Saturday, February 8, 2014

What A Piece of Work Is Man

I've been moody the last two days. I suspect work stress and the weather are, in equal parts, involved.  Neither Friday or Saturday were productive days. Both of them involved long naps.  It may be that is just what I needed to try and recharge my batteries which we partly exhausted by the business travel. I do feel a little better as I slide into the evening here.

I watched the opening ceremonies for the Sochi Olympic Games - very impressive, very beautiful and, for me at least, very moving.  The Russian people have a deep and rich history that, if you are a fan of history, you can easily get lost in it.  The heights they have achieved and the tragedies they have suffered bear witness to the full sweep of humanity (and inhumanity).  I'm already enjoying the games this year.  I am not terribly impressed with NBC's coverage, but so far, for the most part, I can ignore the preening.

I didn't do much today.  I had breakfast with Bob and Tony, then stopped by Bob's house to visit for a while, then went wandering.  I made a short stop at the Barnes & Noble on Stevens Creek and San Tomas Expressway but I was only there for twenty minutes so I didn't pick anything up.  There is no way that I can make that kind of decision in a book store in that short of time.  There are way too many tempting things!

From there, I headed up to Outback Steakhouse at the Great Mall and had lunch with Don, then took a walk through that vast Temple of Mammon.  Afterwards, I came home and laid down and took a longish nap.  I didn't really get to sleep, but I did rest and zone for a while.  Dinner was a bowl of cream of chicken soup while I watched the last of the Olympic ceremony.  Now, I have settled in to watch a couple of episodes of America Unearthed, one of my favorite guilty pleasures.

TR is on travel, so I have missed her, even though she has only be gone for two days.  We human beings are amazing things.  We contain within us Walt Whitman's multitude, which is pretty amazing.  We are creatures of such complexity and yet at the same time we are also creatures of simplicity.  What did Shakespeare say..."Oh, what a piece of work is Man...".

A Hundred Gray Moods

A slow and rainy day of incidental errands and random wandering rich with the scent of a Pacific rain, a world painted in a hundred gray moods.

Friday, February 7, 2014

Been A While

It has been a while since I've written anything for here.  It has been a busy couple of weeks and I've mostly simply been focused elsewhere.  I started to write an entry this morning, but I didn't like the overall tone that it was taking, so I decided to set it aside and try again tonight.  Things have been going pretty well, just busy as all get out. It's been kind of stressful at work - we are in a state of high chaos, which is really nothing new, but it has been wearing on me.
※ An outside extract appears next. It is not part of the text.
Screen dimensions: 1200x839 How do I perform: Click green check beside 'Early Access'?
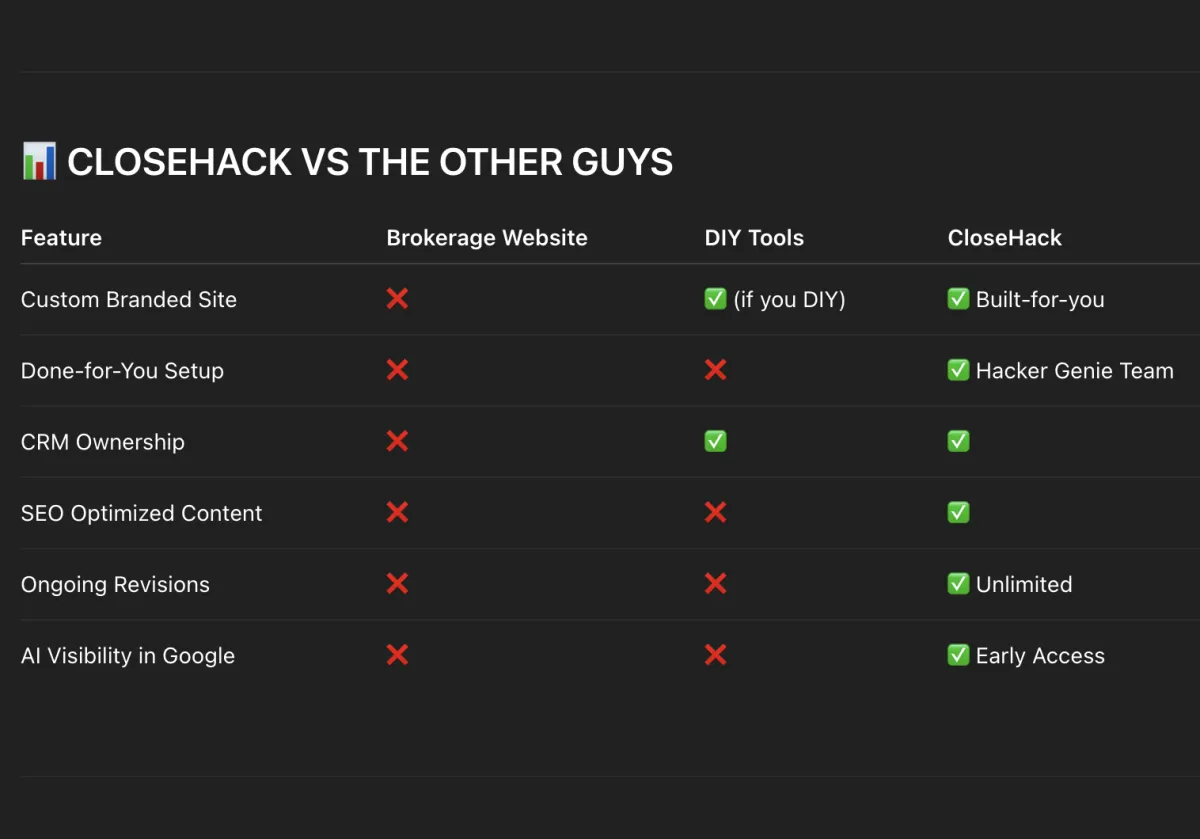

On the personal side, I am doing pretty good - I am hoping to settle into February for a quiet and easy month with a lot of restful time spent at home.  Today has been a good example.  I had breakfast with Tony at Goodies and then we went out to see Monuments Men, which I liked.  Then, lunch at Chevy's.  After lunch I took a long and meandering walk through Westgate, just to stretch my legs.  From there, home to watch the Olympics from the DVR.  Right now, I am sitting here watching the hours sweep by and waiting for the opening ceremonies in less than an hour now.
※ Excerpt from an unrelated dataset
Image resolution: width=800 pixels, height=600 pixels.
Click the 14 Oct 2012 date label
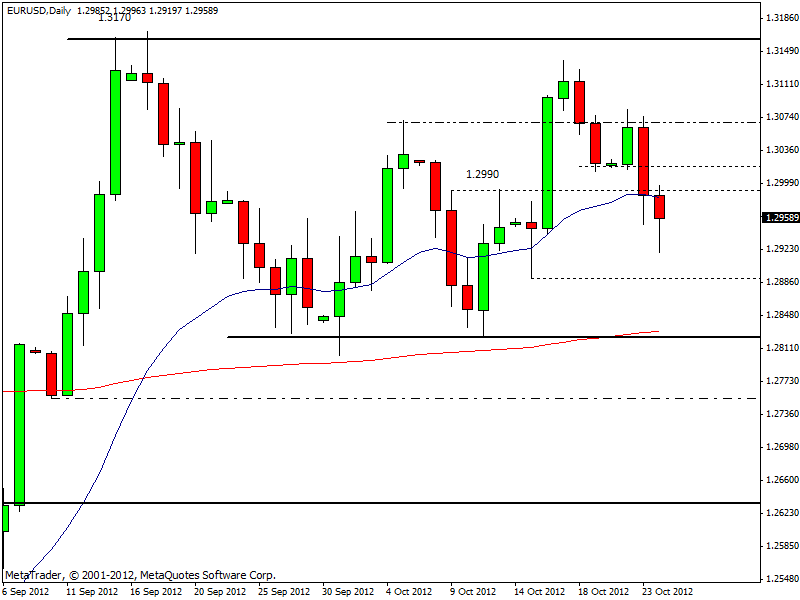(540, 591)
So, I really don't have much to say tonight, it has been a while and it is good to be back.  I am tempted to take a  nice hot bath before the Olympics starts, but that might put me straight to sleep.  Thursday was an unusually stressful day at the office - the chaos was just getting to me, so I came home and I was basically exhausted.  I had a nice conversation with TR and then I headed for bed.  I was asleep by six thirty or so - and I slept all the way through until about five a.m. the next morning.  All in all about 11 hours of sleep.   Today was, consequently, a low and slow day.